January 2005 - Posts

Another Unit Testing convert.

Josh Holmes discusses his recent experiences with unit testing and how he's now a firm believer in automated unit tests:

I'm not spending time repeating myself and typing in the same meaningless test input into the UI over and over. I am using the computer to do that for me. It makes for more repeatable, consistent tests that actually get executed.
Posted by PSteele | with no comments

Refreshing the project failed.

While working on an ASP.NET project over the weekend, I suddenly got an error message when opening my solution file:

Refreshing the project failed. Unable to retrieve folder information from the server.

I was pretty irked since I was in the home stretch of a project (you know -- the last 10% of the project takes 90% of the time!).
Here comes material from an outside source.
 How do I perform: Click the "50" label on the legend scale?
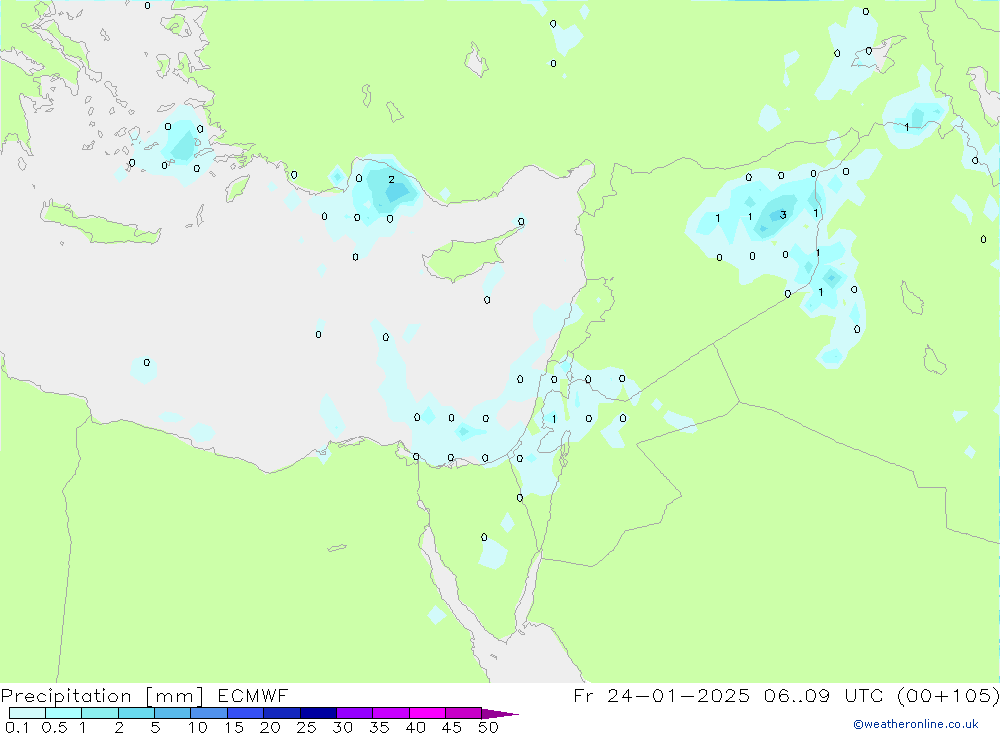[488, 727]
Luckily, it wasn't that big of a problem and I was able to continue developing and debugging.

Since the problem continued, I finally googled for it and found the answer: Delete the "VSWebCache" folder in your "\Documents and Settings\[Username]" directory.
Posted by PSteele | 29 comment(s)

Don Box predicts the present?

Accodring to Don Box's predictions for 2005, Josh Bloch (author of "Effective Java") will write a C# book called "Effective C#". Hold on there! Local Regional Director (and president of our local .NET User Group) Bill Wagner has already authored such a tome: Effective C# : 50 Specific Ways to Improve Your C#.

Scratch that one off your list Don! :)

Posted by PSteele | 2 comment(s)

Oracle and Blobs

More fun with Oracle! I was reading an Oracle table that contained a "LONG RAW" field. You're supposed to be able to get at those types with the GetBytes method. According to the MSDN documentation for IDataRecord.GetBytes:

If you pass a buffer that is a null reference (Nothing in Visual Basic), GetBytes returns the length of the row in bytes.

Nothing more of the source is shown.